(Reuters) - The number of U.S. cases of West Nile virus rose 25 percent in the latest week, while the number of deaths jumped 32 percent, placing the 2012 outbreak of the mosquito-borne disease on track to be the most severe on record, health officials said Wednesday.
So far this year 1,993 cases have been reported to federal health officials, up from 1,590 reported the week before, the U.S. Centers for Disease Control and Prevention said in its weekly update of outbreak data. A total of 87 people have now died from the disease compared with 66 reported one week ago.
The disease has been reported in people, birds or mosquitoes in 48 U.S. states, so far absent only in Alaska and Hawaii. Nearly half of all human cases, 888, are in Texas, which has been the epicenter of this year's outbreak, the CDC said. The state accounts for 35 deaths, or 40 percent of those who have perished from the disease this year.
South Dakota has the next-highest number, with 119 cases and two deaths. More than 70 percent of the cases have been reported from Texas, South Dakota and four other states: Mississippi, Oklahoma, Louisiana, and Michigan.

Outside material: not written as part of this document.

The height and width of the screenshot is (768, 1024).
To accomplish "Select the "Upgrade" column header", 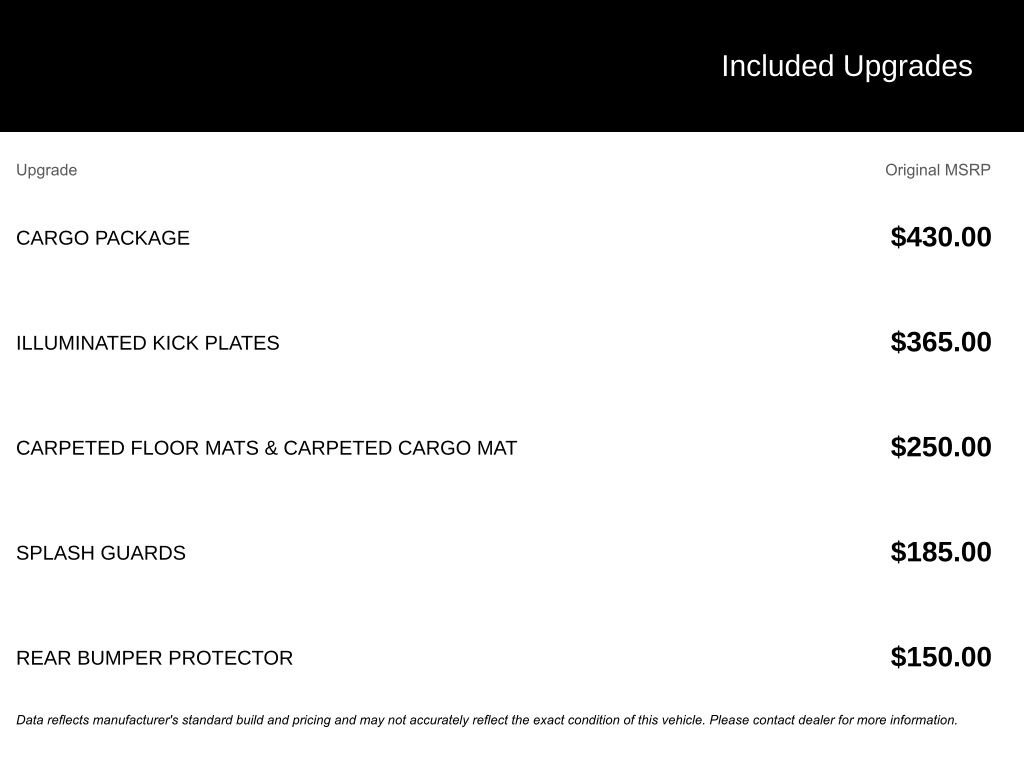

The CDC said the number of cases so far this year is the highest reported to federal health officials through the first week in September since the disease was first detected in the United States in 1999. Even at the current record pace, this year's outbreak amounts to roughly a quarter of the all-time high reached in 2003: 9,862 cases and 264 deaths.
Of the nearly 2,000 cases this year, 1,069, or 54 percent, are of the more severe neuroinvasive form of the disease, which can lead to meningitis and encephalitis.
This year's outbreak is already nearly three times the size of last year's, when 712 cases were reported nationally, with 43 deaths.